→ **Your objective**:
Show each line below that contains the string "located". Case counts.

→ **Material to process**:
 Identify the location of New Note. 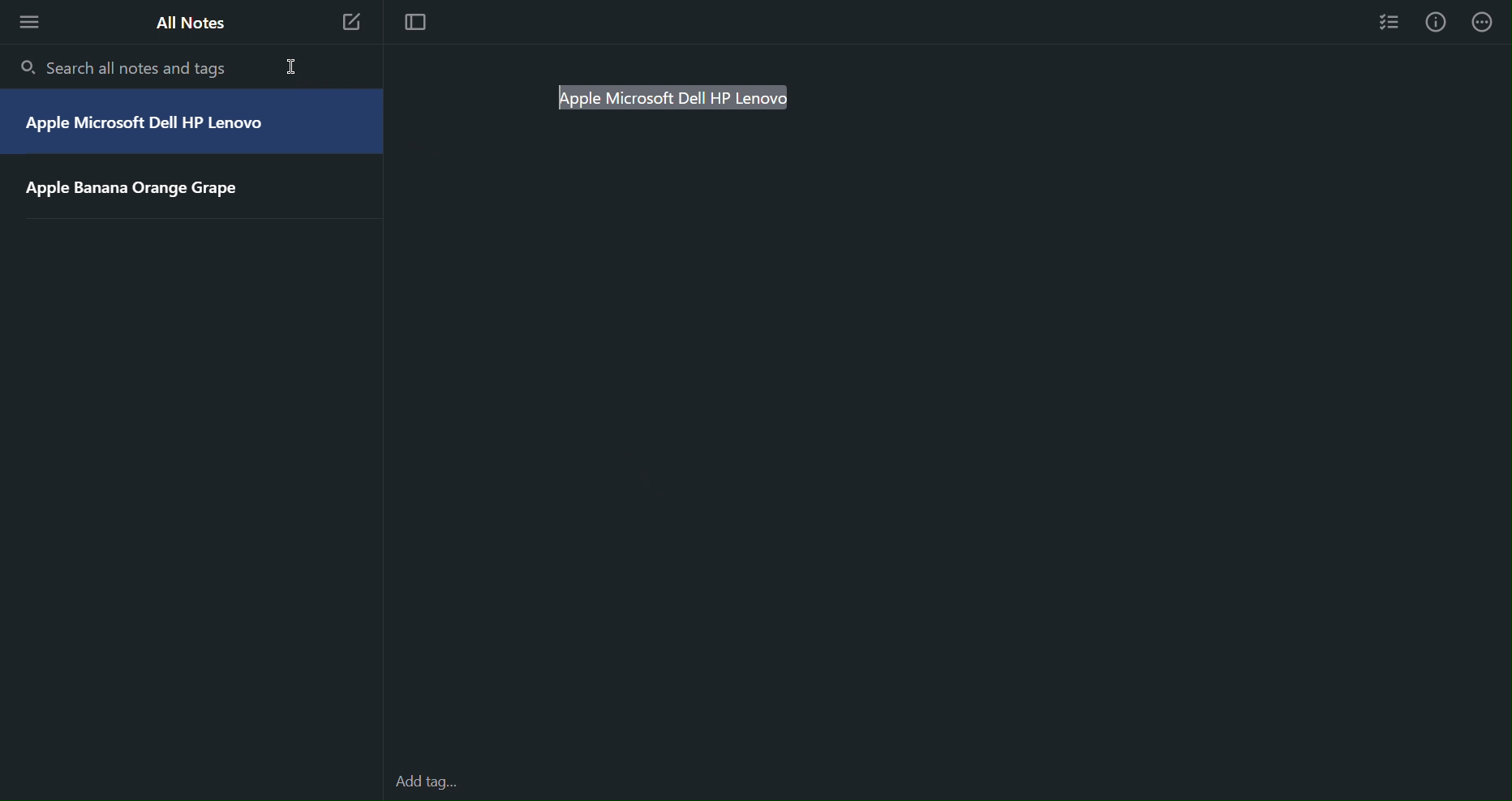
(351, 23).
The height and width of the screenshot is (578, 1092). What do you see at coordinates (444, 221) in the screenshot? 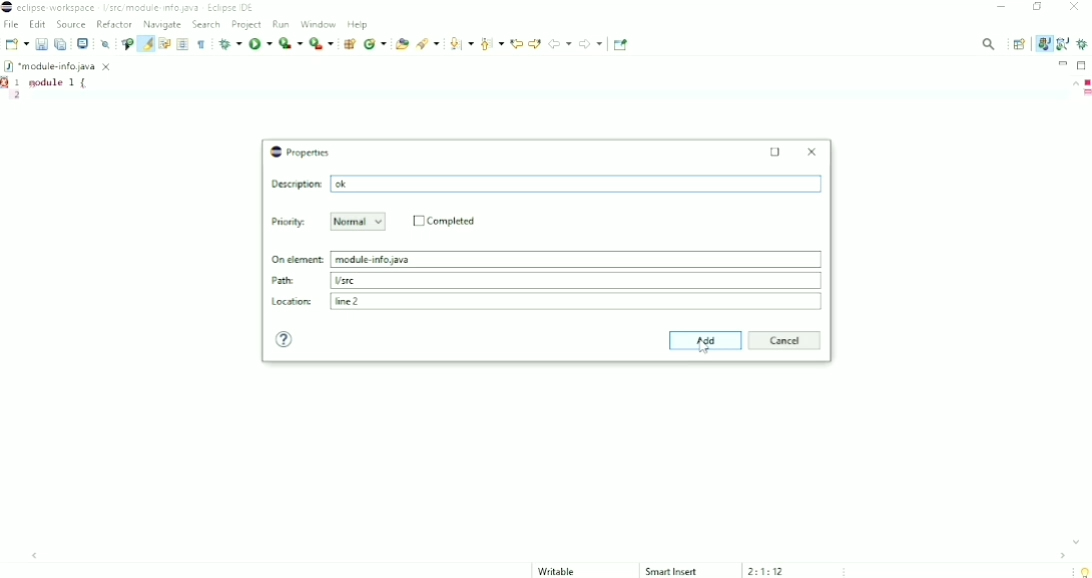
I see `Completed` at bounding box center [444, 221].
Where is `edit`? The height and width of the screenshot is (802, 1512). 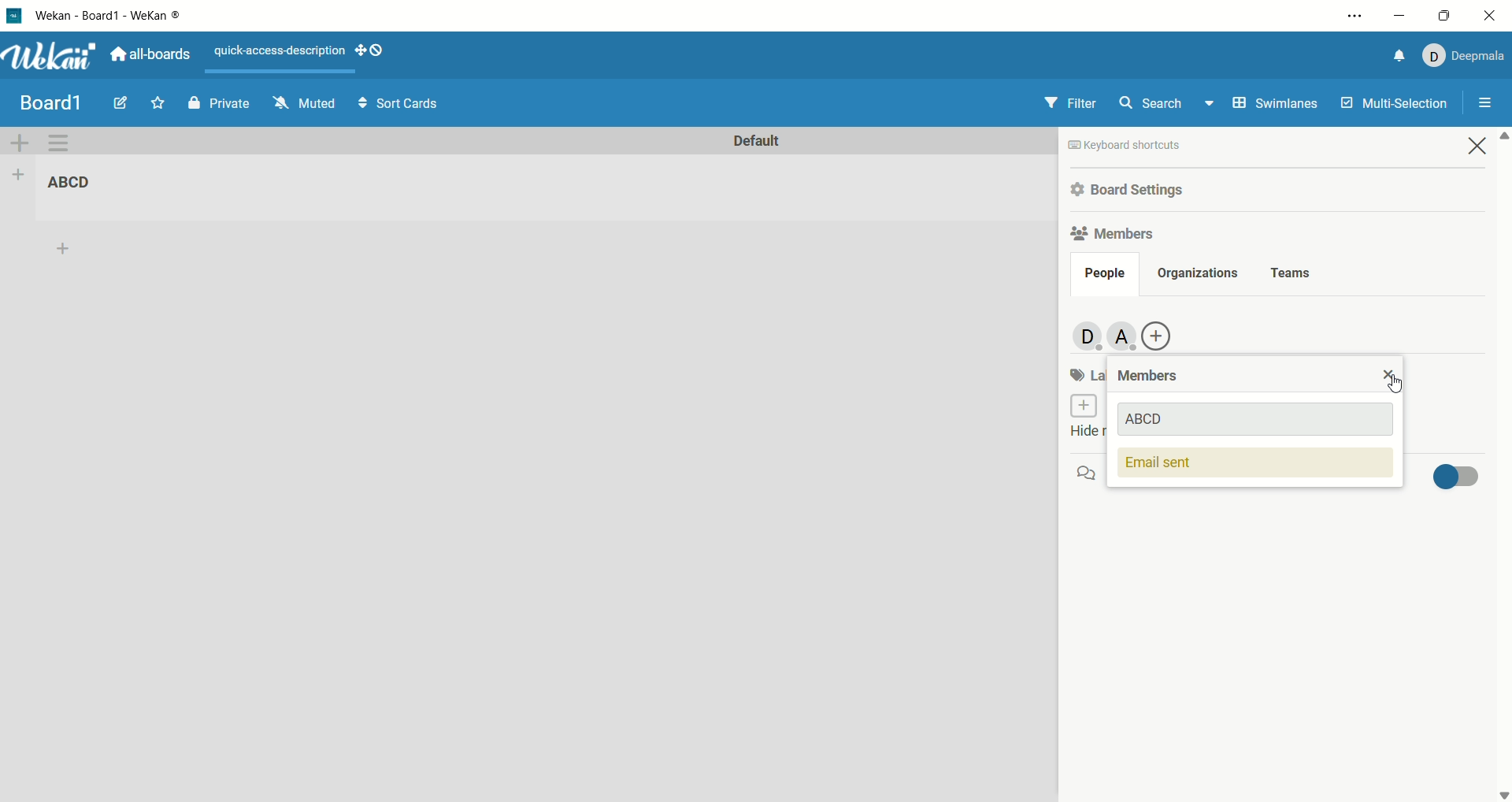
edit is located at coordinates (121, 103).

==

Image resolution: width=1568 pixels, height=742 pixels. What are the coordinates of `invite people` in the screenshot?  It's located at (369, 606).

→ **Worked answer**:
edit is located at coordinates (121, 103).
Image resolution: width=1568 pixels, height=742 pixels. What are the coordinates of `invite people` in the screenshot?  It's located at (369, 606).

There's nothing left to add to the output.